Data for review
* * * *

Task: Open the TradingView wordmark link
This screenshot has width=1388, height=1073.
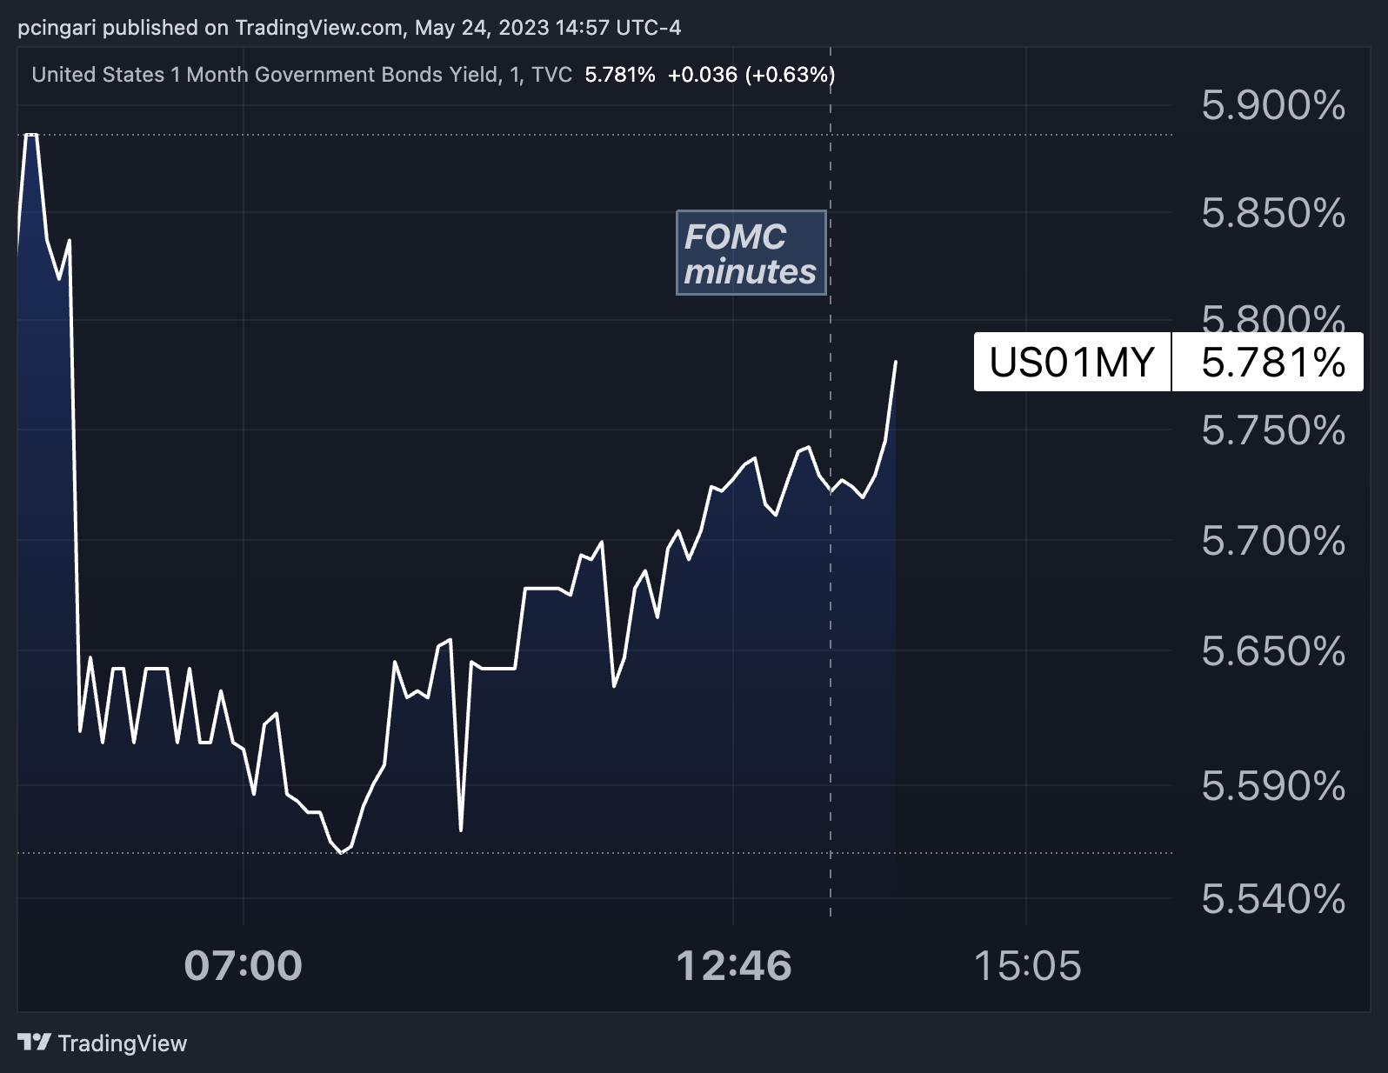Action: [123, 1043]
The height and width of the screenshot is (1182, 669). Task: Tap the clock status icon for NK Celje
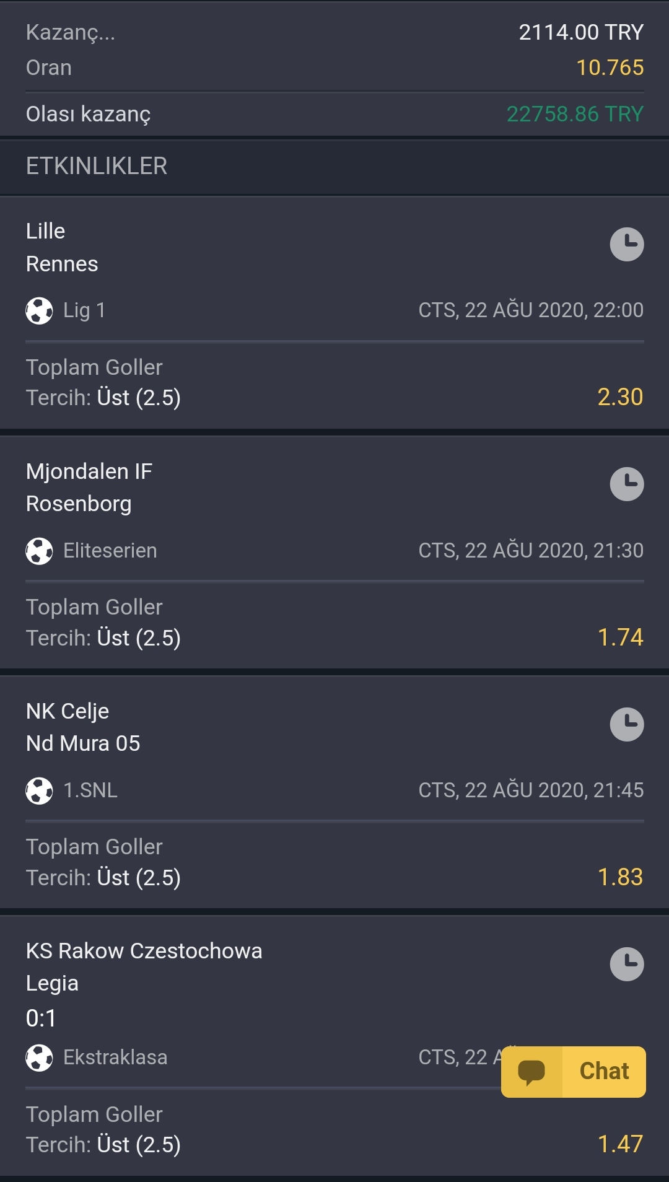pyautogui.click(x=627, y=724)
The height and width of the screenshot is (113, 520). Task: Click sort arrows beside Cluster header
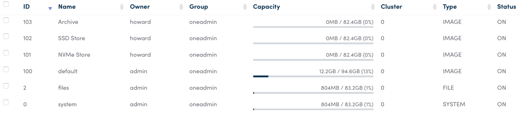coord(435,7)
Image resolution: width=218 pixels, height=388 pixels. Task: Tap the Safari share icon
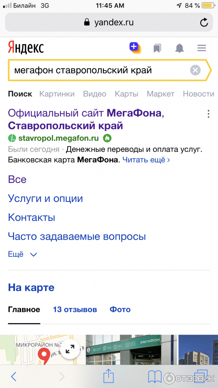point(109,376)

* * * *

Work instruction
Across the whole listing, reproduce each line verbatim and exclude every picture.

Your response
Task: Open the TradingView wordmark link
This screenshot has width=1388, height=1073.
Action: [123, 1043]
The height and width of the screenshot is (1182, 669). Task: Tap the clock status icon for NK Celje
pyautogui.click(x=627, y=724)
The height and width of the screenshot is (113, 520). Task: Click sort arrows beside Cluster header
coord(435,7)
Image resolution: width=218 pixels, height=388 pixels. Task: Tap the Safari share icon
point(109,376)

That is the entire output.